I had lunch the other day with an attorney who said that, when he was in law school, ol’ Learned Hand was the judge whose cases you were most often likely to read. I remember only one of Hand’s cases, United States v. Carroll Towing Co., 159 F.2d 169 (2d Cir. 1947), which involved determining whether a legal duty of care (i.e., the duty not to act negligently) had been breached. By the time I went to law school (in the early 2000s), Hand was out and Judge Richard Posner (and his law and economics theories) was in. Until recently, Judge Posner sat on the Seventh Circuit Court of Appeals. (He’s now helping pro se litigants.)
With Uber going public a few weeks ago, and in my quest to reach the end of the internet, I came across a decision (available here) by Judge Posner that discussed Uber.
In the decision, Judge Posner said the following (albeit in dictum) about what rights patents give their owners:
A patent confers an exclusive right to make and sell the patented product, but no right to prevent a competitor from inventing a noninfringing substitute product that erodes the patentee’s profits.
Judge Posner is certainly right that a patent does not prevent a competitor from inventing a non-infringing substitute product. And he’s wicked smart. But he’s dead wrong on a patent giving “an exclusive right to make and sell the patented product.”
A patent provides no right to make or sell anything. Instead, a patent (nominally) provides the right to exclude others from making or selling the patented invention:
Every patent shall contain . . . a grant to the patentee, his heirs or assigns, of the right to exclude others from making, using, offering for sale, or selling the invention throughout the United States or importing the invention into the United States, and, if the invention is a process, of the right to exclude others from using, offering for sale or selling throughout the United States, or importing into the United States, products made by that process, referring to the specification for the particulars thereof.
35 U.S.C.A. § 154; see also TransCore, LP v. Elec. Transaction Consultants Corp., 563 F.3d 1271, 1275 (Fed. Cir. 2009) (“the grant of a patent does not provide the patentee with an affirmative right to practice the patent but merely the right to exclude”); Leatherman Tool Group Inc. v. Cooper Indus., Inc., 131 F.3d 1011, 1015 (Fed. Cir. 1997) (“In fact, the federal patent laws do not create any affirmative right to make, use, or sell anything.”)
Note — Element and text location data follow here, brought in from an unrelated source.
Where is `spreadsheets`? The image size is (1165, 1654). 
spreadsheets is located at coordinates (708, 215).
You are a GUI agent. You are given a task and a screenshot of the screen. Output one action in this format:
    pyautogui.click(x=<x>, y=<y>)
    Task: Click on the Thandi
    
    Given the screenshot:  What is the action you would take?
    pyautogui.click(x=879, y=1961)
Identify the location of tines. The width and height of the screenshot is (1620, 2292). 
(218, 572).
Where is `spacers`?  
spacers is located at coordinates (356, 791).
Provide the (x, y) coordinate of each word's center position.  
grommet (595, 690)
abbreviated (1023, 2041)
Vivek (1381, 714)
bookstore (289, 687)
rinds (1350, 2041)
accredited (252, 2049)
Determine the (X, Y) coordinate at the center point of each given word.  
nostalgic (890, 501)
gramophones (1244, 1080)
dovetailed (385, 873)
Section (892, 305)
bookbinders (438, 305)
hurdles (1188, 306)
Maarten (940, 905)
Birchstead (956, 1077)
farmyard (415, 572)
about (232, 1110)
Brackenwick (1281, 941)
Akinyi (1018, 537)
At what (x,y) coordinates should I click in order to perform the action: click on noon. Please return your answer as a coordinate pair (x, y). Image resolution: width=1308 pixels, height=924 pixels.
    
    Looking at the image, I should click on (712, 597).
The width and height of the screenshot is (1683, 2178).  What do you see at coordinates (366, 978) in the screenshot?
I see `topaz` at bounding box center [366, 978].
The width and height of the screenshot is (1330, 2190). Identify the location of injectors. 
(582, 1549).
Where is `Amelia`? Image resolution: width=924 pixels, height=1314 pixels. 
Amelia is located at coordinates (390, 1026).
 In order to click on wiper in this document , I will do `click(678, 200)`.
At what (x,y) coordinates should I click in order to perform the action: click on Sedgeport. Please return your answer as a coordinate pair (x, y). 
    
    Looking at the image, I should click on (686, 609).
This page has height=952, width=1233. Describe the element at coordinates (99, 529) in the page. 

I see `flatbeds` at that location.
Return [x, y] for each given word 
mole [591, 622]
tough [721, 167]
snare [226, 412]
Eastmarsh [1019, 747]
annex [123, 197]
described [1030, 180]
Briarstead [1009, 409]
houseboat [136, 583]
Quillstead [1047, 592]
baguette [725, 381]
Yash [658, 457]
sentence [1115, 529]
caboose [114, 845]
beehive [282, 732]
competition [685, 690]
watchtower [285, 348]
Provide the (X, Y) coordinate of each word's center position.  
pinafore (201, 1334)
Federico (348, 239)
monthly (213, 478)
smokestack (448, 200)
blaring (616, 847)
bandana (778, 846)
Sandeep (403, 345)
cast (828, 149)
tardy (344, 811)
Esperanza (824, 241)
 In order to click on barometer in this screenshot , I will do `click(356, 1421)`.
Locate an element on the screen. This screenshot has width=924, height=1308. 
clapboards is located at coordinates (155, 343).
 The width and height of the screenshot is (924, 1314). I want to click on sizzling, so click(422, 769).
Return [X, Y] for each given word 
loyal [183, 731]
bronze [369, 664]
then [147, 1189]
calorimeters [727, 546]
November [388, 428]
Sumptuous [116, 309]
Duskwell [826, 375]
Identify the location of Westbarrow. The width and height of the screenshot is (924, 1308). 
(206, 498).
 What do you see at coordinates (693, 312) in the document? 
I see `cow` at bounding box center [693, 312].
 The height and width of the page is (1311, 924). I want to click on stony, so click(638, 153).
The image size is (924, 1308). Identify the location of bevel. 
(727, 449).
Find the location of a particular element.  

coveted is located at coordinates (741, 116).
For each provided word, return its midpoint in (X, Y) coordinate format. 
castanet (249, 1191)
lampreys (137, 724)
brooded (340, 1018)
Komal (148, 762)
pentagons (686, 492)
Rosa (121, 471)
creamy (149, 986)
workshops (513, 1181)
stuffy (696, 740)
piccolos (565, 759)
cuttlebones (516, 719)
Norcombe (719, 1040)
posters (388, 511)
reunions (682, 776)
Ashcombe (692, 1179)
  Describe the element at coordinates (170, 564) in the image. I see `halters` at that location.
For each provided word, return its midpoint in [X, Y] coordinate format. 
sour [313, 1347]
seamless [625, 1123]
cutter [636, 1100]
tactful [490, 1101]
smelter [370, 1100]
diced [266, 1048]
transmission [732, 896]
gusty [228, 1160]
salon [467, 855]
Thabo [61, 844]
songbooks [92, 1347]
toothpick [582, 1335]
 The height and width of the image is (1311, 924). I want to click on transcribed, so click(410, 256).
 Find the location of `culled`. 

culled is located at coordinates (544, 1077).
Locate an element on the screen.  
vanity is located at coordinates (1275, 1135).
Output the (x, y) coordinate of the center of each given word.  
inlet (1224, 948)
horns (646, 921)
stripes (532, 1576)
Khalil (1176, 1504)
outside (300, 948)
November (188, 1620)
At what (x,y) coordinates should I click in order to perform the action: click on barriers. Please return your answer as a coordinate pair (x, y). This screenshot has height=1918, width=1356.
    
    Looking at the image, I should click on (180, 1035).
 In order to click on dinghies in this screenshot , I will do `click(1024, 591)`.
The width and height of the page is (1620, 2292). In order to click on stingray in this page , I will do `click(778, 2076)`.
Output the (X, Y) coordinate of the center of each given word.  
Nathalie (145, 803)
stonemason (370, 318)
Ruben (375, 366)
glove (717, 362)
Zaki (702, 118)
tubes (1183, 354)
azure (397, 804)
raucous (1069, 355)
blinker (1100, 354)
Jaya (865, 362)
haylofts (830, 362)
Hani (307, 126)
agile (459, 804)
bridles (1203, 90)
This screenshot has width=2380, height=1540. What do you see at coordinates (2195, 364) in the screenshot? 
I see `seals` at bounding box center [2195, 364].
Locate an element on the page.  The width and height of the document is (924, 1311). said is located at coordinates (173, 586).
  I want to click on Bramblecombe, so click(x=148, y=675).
So I can obtain a patent for (i) a vehicle with (ii) a new and improved windshield wiper, but my patent doesn’t give me the right to make anything, and certainly not the right to make a vehicle (even one with my windshield wiper) if someone else holds a patent on the vehicle. In that case, I can exclude others from making a vehicle with my windshield wiper, but I can’t make the product myself.
Additionally, despite Section 154’s language about patents granting “the right to exclude others” from making the patented product, to actually exclude someone from making your invention, you need to obtain an injunction. Stated differently, there’s no automatic right to exclude someone from infringing your patent. Instead, federal law:
- defines (direct) infringement of a patent as “whoever without authority makes, uses, offers to sell, or sells any patented invention, within the United States or imports into the United States any patented invention during the term of the patent”, 35 U.S.C. § 271(a);
- provides that “[a] patentee shall have remedy by civil action for infringement of his patent”, 35 U.S.C. § 281;
- requires the court to award “damages adequate to compensate for the infringement, but in no event less than a reasonable royalty for the use made of the invention by the infringer,” 35 U.S.C. § 284; and
- allows, but does not require, courts to “grant injunctions in accordance with the principles of equity to prevent the violation of any right secured by patent, on such terms as the court deems reasonable.” 35 U.S.C. § 283.
And actually obtaining an injunction in a patent case is exceedingly rare, especially after the Supreme Court’s Ebay decision.